At the delivery level, 3D Tiles has become a mature basis for organizing large-scale Web3D content. Its 1.1 specification uses Implicit Tiling to encode quadtree and octree structures compactly, enabling tile-coordinate addressing and subtree-level availability management [16]. The earlier 1.0 specification introduced Feature Tables and Batch Tables for feature-level property organization; Batch Tables, in particular, associate application-specific attributes with individual features and support declarative styling or other application operations [22,23]. In practical rendering workflows, these structures are combined with tileset JSON or index files, bounding volumes, geometric errors, refinement rules, and tile payloads to guide view-dependent loading [22,24]. SRC addresses a related but different problem by emphasizing progressive transmission of meshes and textures [25]. For BIM-oriented Web3D scenes, semantic lightweighting, scene indexing, and real-time scene management have also been used to reduce rendering and management pressure when complex building models are visualized on the Web [26].

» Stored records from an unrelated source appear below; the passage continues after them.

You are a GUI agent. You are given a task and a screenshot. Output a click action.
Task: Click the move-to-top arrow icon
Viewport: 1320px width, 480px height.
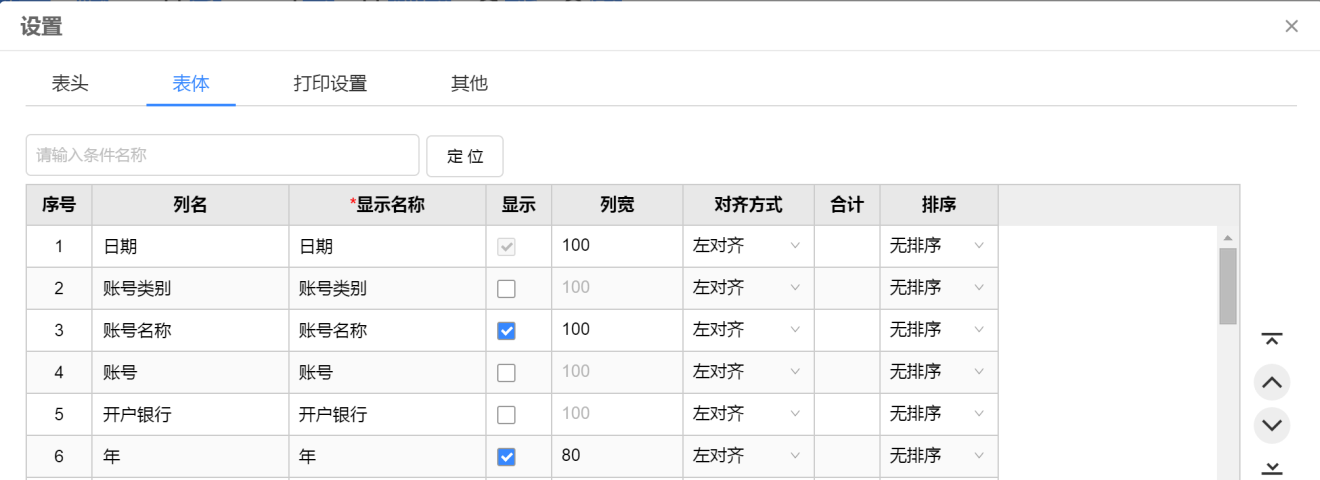1271,339
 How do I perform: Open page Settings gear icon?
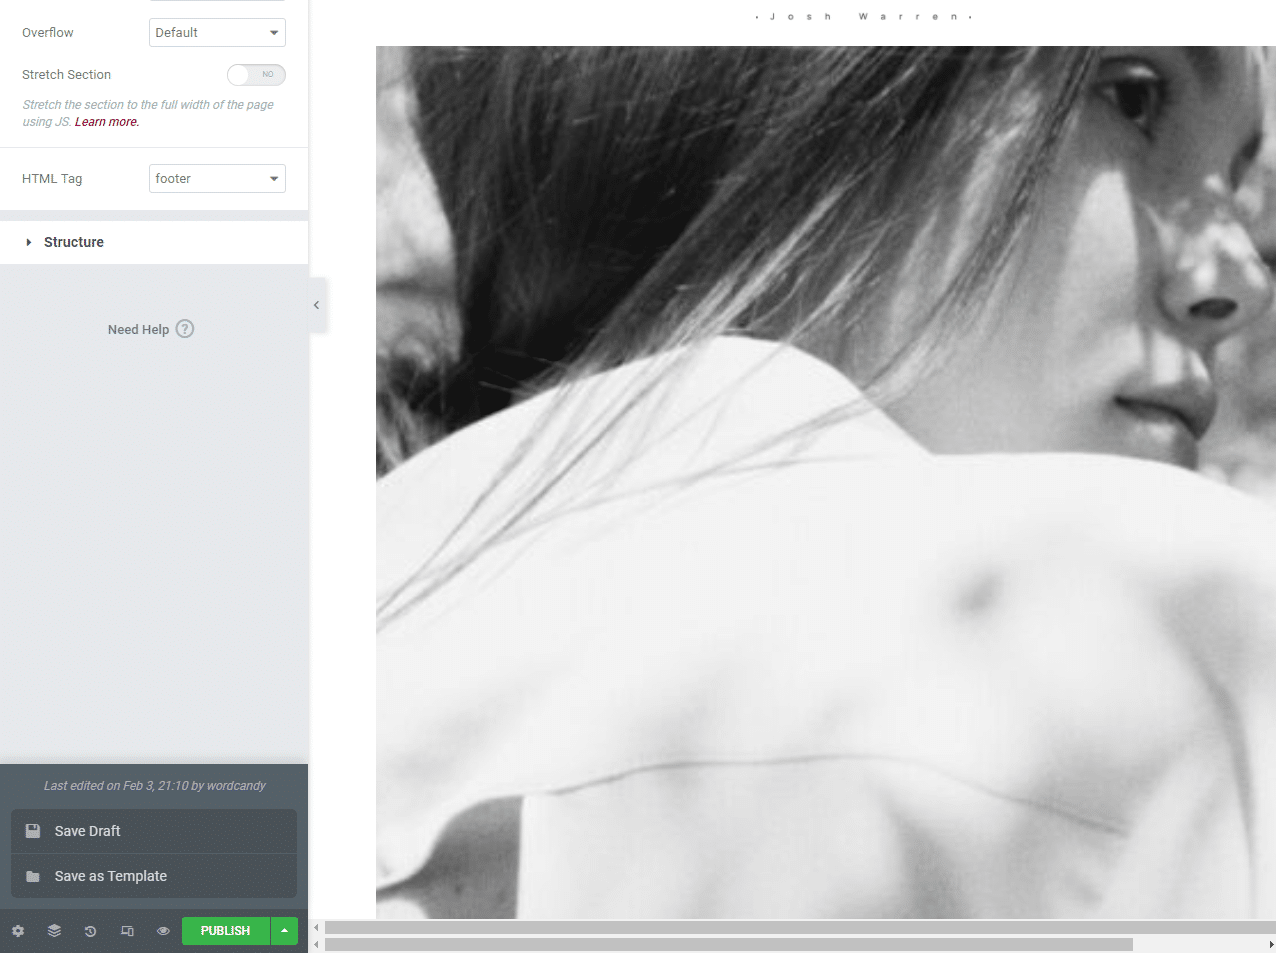18,931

These standards and methods mainly address spatial indexing, tile selection, geometry transmission, metadata association, and resource loading. However, they remain primarily delivery- and visualization-oriented, and do not explicitly define compact object-level state-control mechanisms for independent switching of representation dimensions.

2.3. Runtime State-Control Gap in Multidimensional Web3D Scheduling

Although tiled streaming provides a robust spatial delivery foundation, object-level state control in multidimensional Web3D scenes remains less explicitly addressed. Representative tiled-scheduling and Web3D lightweighting pipelines mainly rely on camera/view-frustum visibility, geometric error or SSE, tile payload selection, and progressive loading or unloading [24,26], while progressive transmission formats such as SRC focus on mesh and texture delivery [25]. These mechanisms are effective for general visualization, but they do not explicitly coordinate geometry, components, textures, and semantics as compact object-level runtime states.

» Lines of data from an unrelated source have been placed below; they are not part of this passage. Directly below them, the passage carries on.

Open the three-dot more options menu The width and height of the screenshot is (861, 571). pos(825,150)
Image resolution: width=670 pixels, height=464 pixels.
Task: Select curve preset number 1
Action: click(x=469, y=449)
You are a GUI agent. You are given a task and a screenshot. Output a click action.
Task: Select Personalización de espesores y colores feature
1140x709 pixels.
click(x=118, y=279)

Runtime state representation is another challenge. If object attributes or state descriptors are encoded as text-based semi-structured metadata such as JSON, frequent switching across many objects may repeatedly trigger parsing, validation, or field-access operations, introducing overheads similar to those reported for JSON processing systems [17,27]. HTTP/2 multiplexing can improve network resource utilization and reduce latency through concurrent exchanges over a single connection [28], but it does not define compact object-level state representations or decide which multidimensional resources should be activated, reused, or skipped.

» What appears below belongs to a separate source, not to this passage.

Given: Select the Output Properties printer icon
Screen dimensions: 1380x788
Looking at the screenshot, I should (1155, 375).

Multidimensional state transitions also involve cross-resource dependencies. Component loading may depend on the currently selected geometric representation, texture activation may require a corresponding spatial carrier, and semantic retrieval may require routing support when object information is not stored with the currently rendered tile. Existing tiled mechanisms can stream and index massive 3D content efficiently, but they do not provide a compact runtime instruction format for validating, comparing, and incrementally updating multidimensional representation states. This gap motivates the proposed state-word mechanism, which encodes the B-D-C-T-S state, namely Boundary-based Spatial Proxy, Geometric Detail, Component Complexity, Texture Appearance, and Semantic Information, as a fixed-length 16-bit word to support fixed-offset bitwise parsing, constraint validation, XOR-based differencing, and selective resource scheduling after tiled spatial selection.

2.4. Cross-Tile Semantic Organization and Dynamic Representation Management in Large-Scale Web3D Scenes

Cross-tile semantic organization remains important because spatial partitioning and hierarchical tiling can reorganize geometry and object-level attributes. For example, IFC-to-3D Tiles conversion can decompose IFC models, convert geometry, generate b3dm content, and incorporate component attributes through JSON records and batch-table structures [29]. Spatial partitioning may split city objects across tile boundaries and compromise building integrity [18]. In BIM-to-3D Tiles workflows, preserving rich semantic attributes can also substantially increase intermediate JSON records and final tile payloads, which may aggravate transmission, memory, and rendering burdens in Web-based visualization [30]. CityGML-derived mobile visualization faces related constraints because large semantic 3D city models must be selectively loaded under limited storage, memory, processing, and network conditions [19]. Although prior studies address Web-based BIM visualization, semantics-guided lightweighting, and IFC-to-3D Tiles conversion [26,29,30], they do not explicitly provide low-redundancy semantic organization with cross-tile routing.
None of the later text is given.